== What you are asked to do ==
Copy out each of the following lines word for word, leaving out the pictures.
***** Data records
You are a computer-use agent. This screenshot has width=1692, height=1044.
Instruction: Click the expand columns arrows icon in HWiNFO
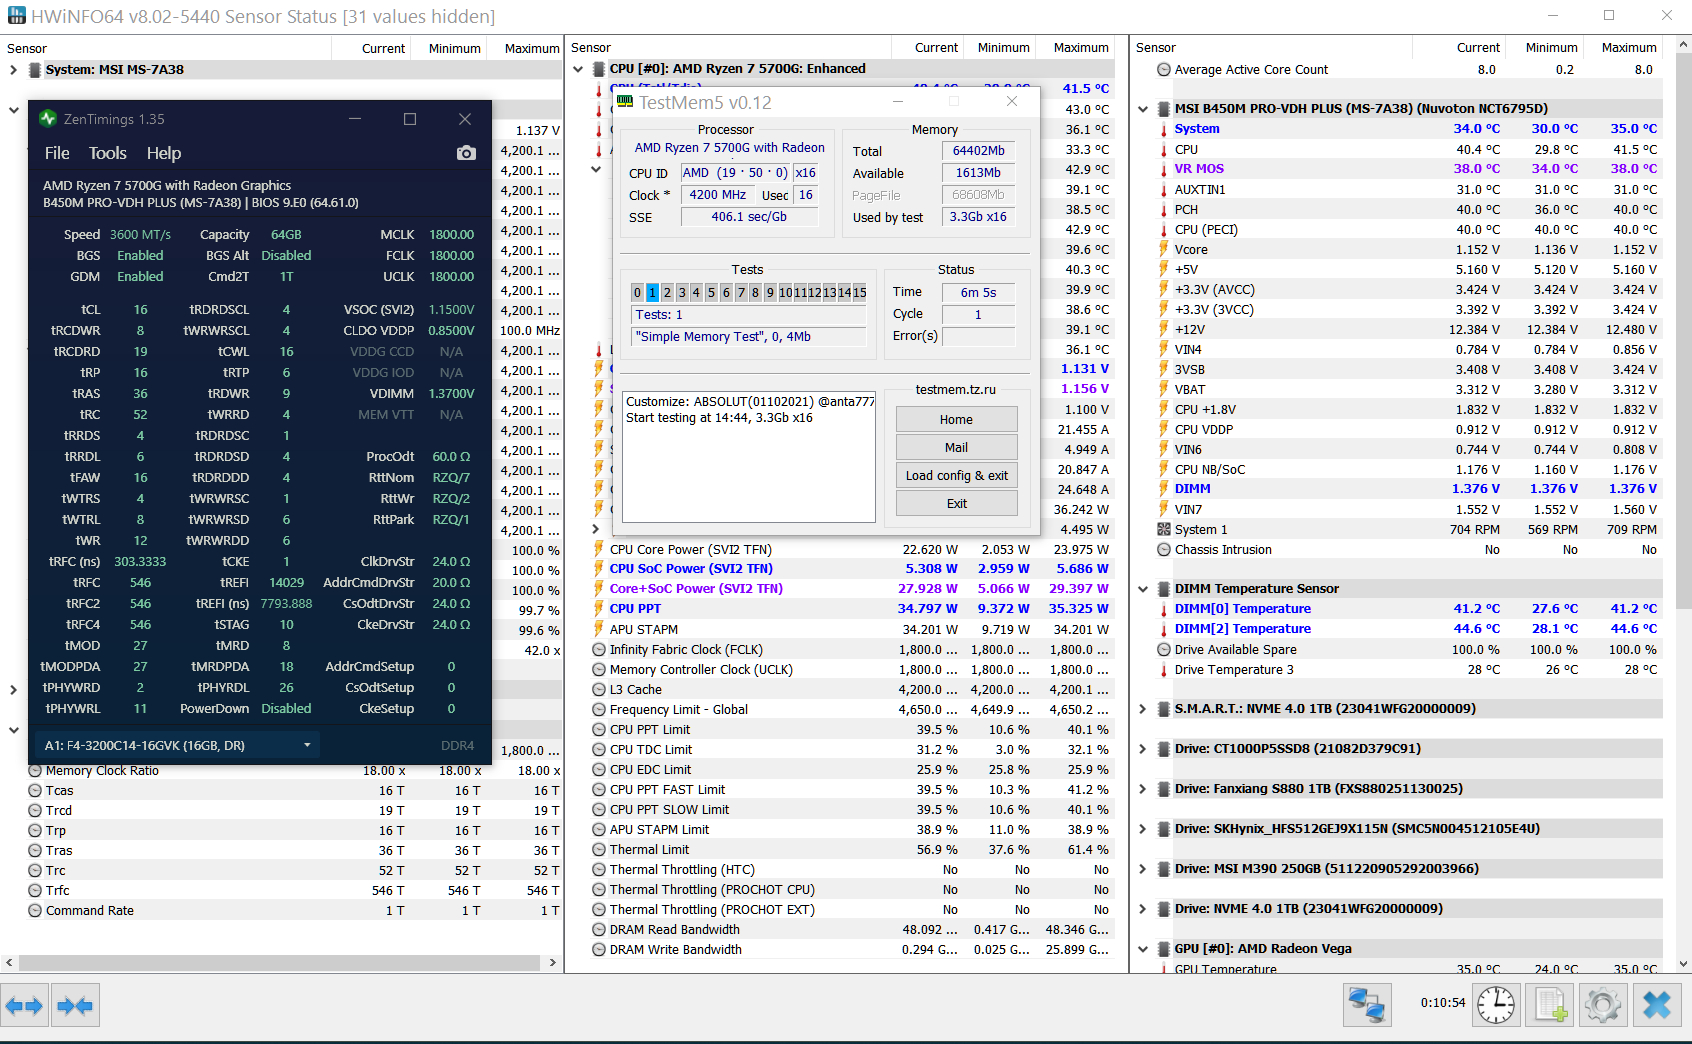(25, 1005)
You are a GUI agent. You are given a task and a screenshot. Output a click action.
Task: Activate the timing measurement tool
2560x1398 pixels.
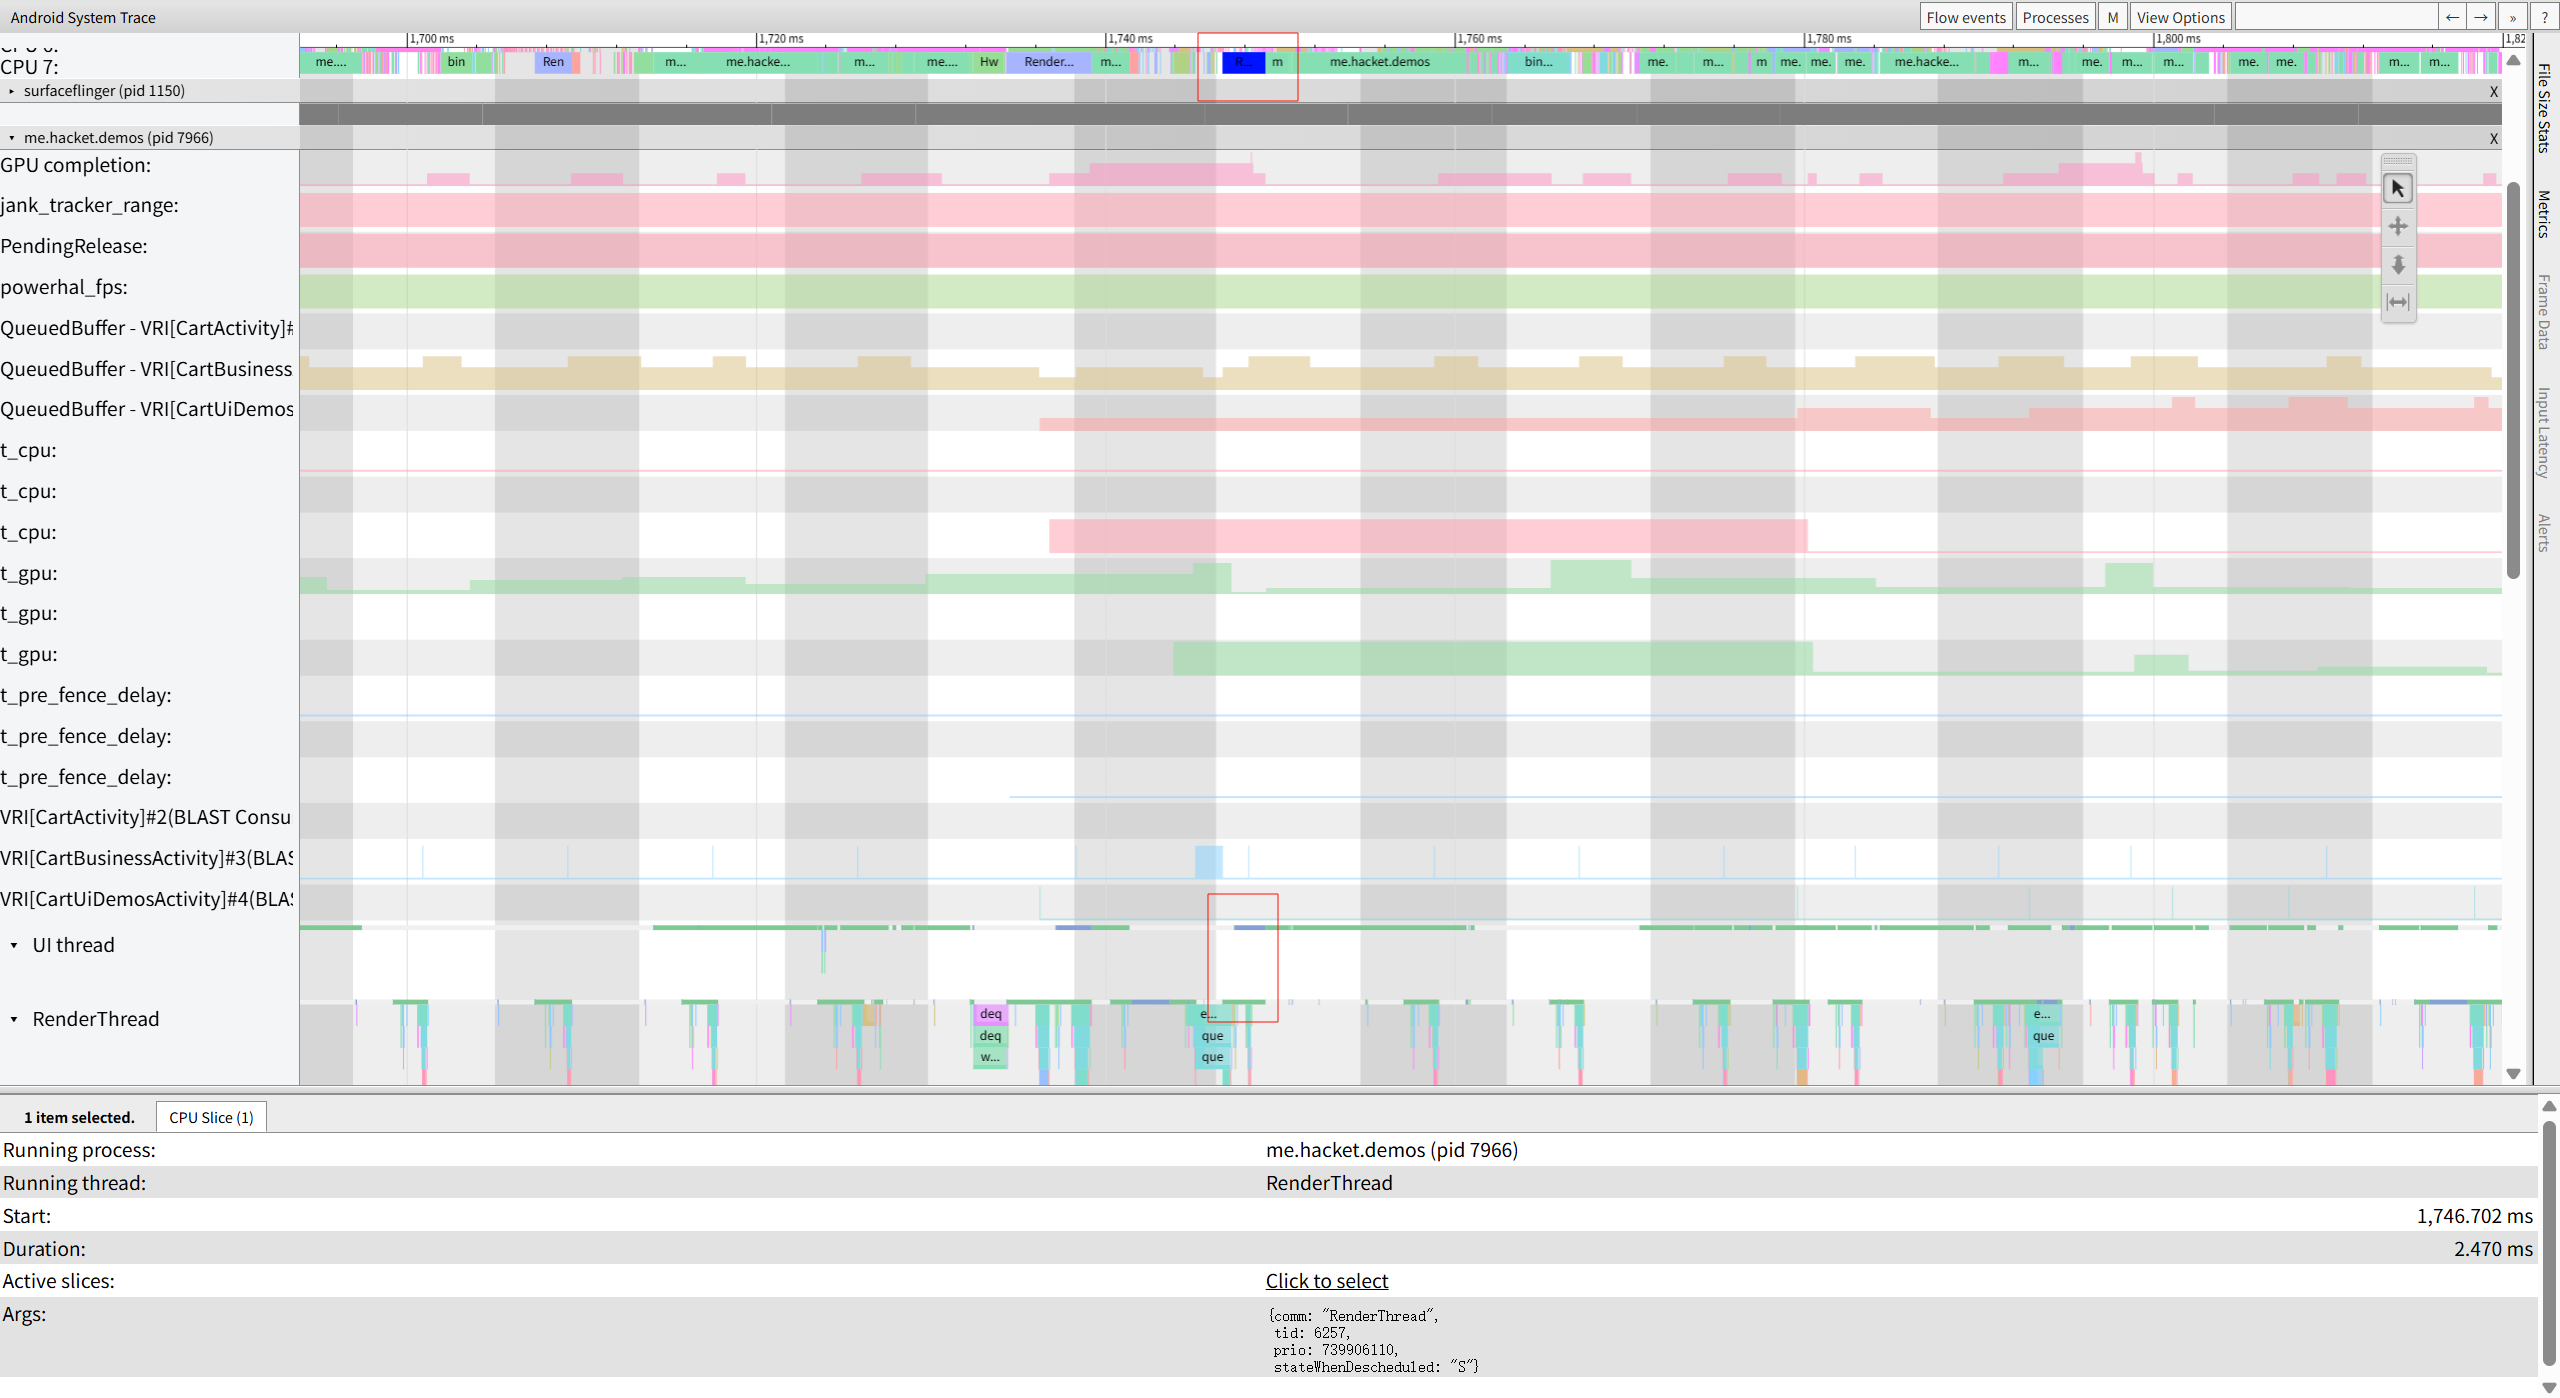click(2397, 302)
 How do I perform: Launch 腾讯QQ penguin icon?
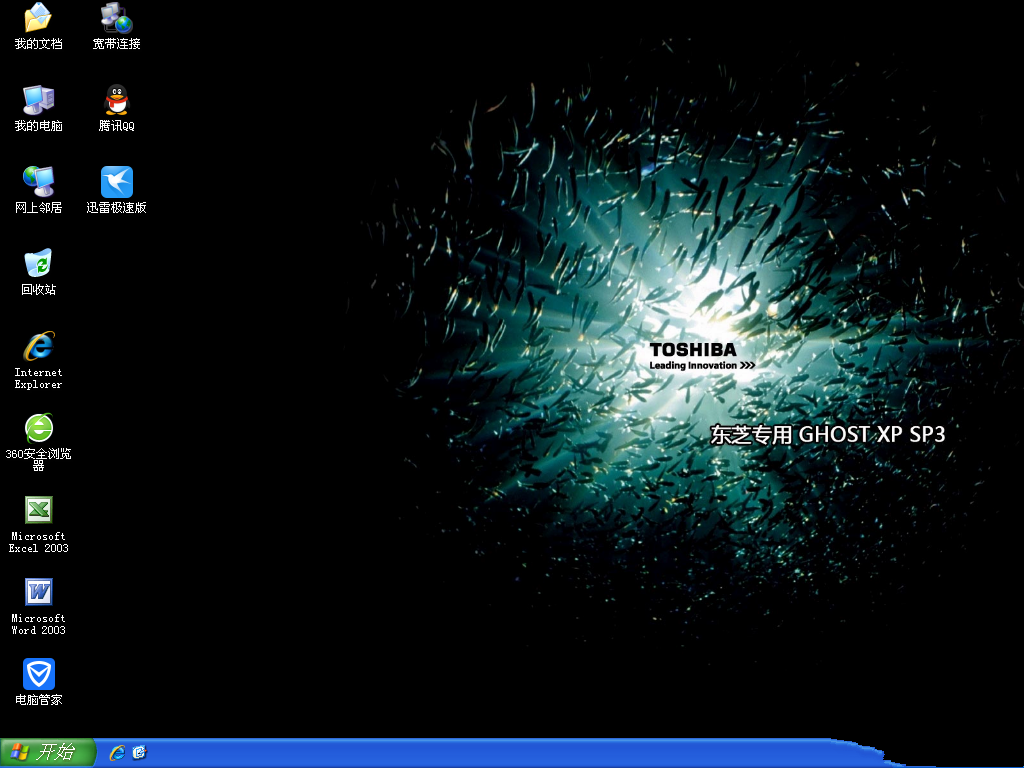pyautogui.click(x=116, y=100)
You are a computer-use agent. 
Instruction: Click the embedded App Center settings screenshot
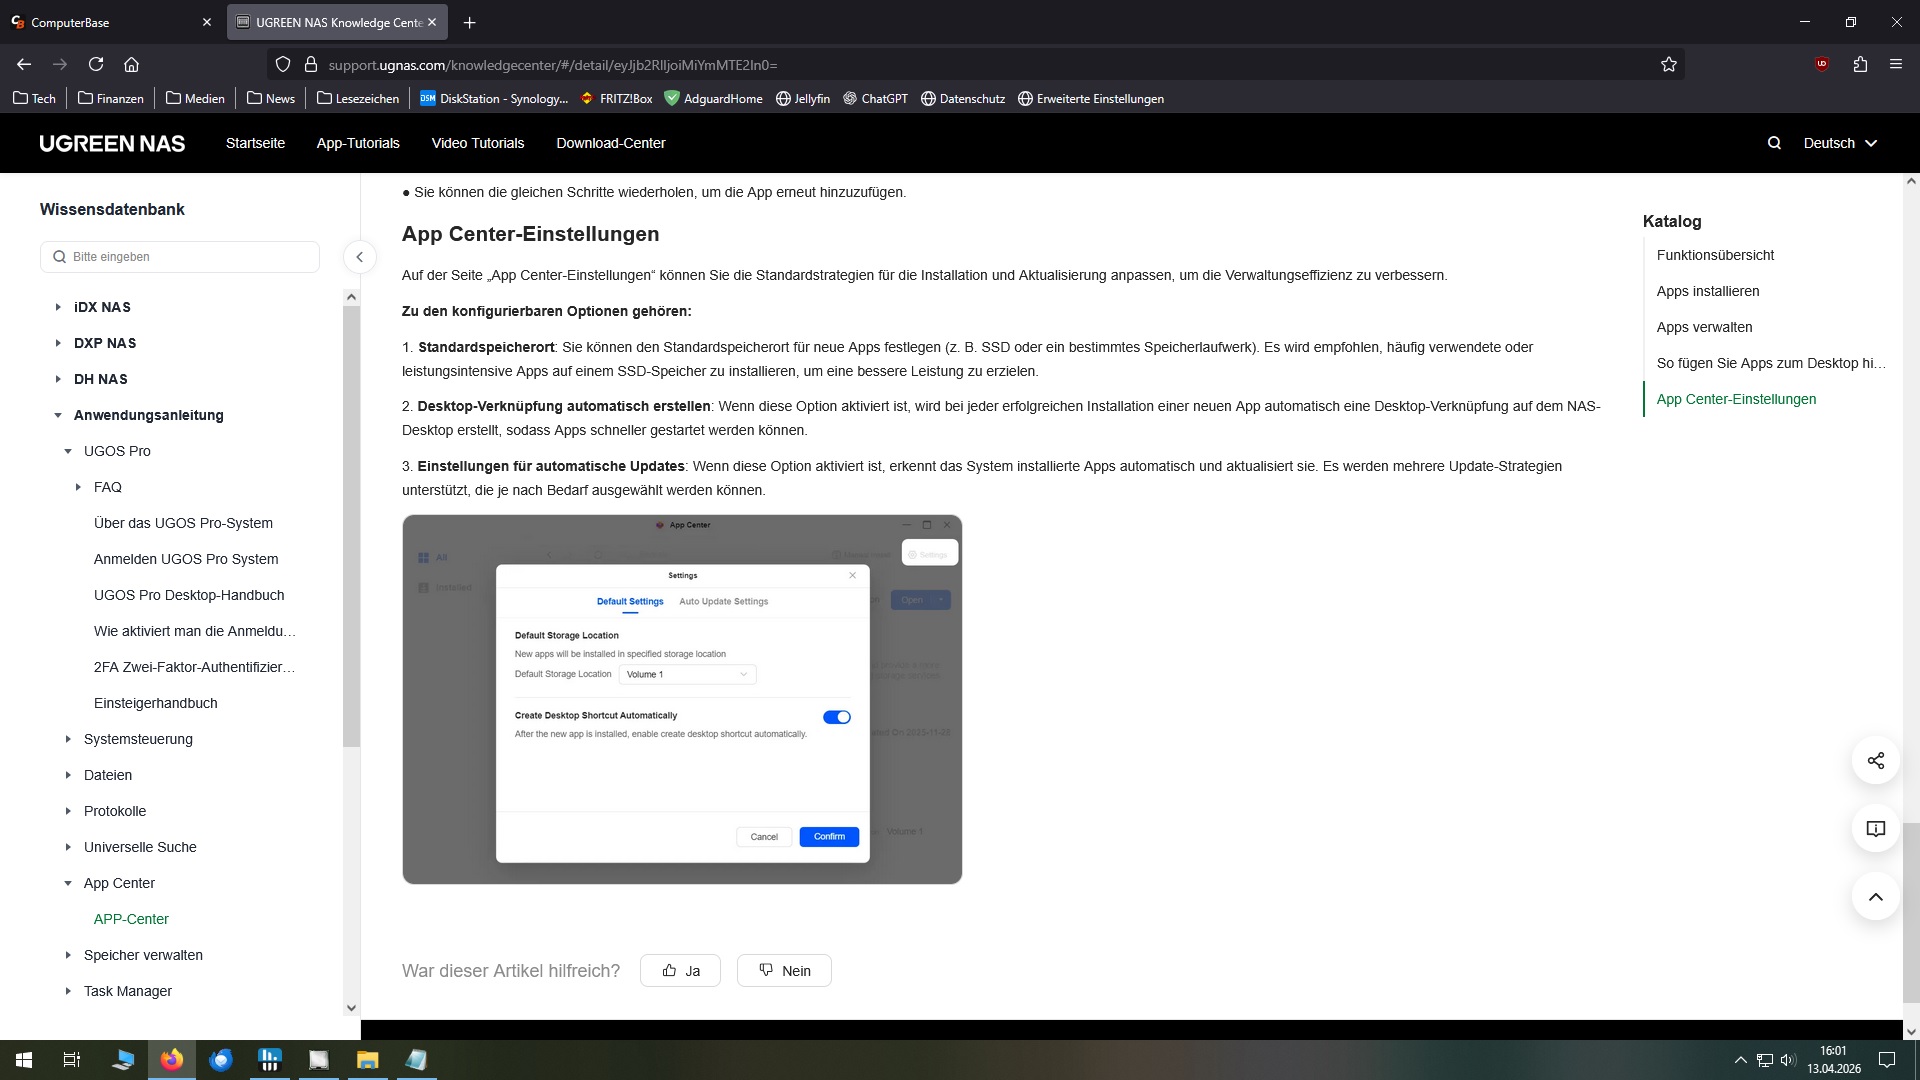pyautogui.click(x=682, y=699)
**********
== Final result ==
You are a computer-use agent. This screenshot has width=1692, height=1044.
Instruction: Click the expand columns arrows icon in HWiNFO
(25, 1005)
You are a GUI agent. You are given a task and a screenshot. Output a click action.
Task: Activate the timing measurement tool
2560x1398 pixels.
click(2397, 302)
 How do I perform: Launch 腾讯QQ penguin icon?
pyautogui.click(x=116, y=100)
You are a computer-use agent. 
Instruction: Click the embedded App Center settings screenshot
pyautogui.click(x=682, y=699)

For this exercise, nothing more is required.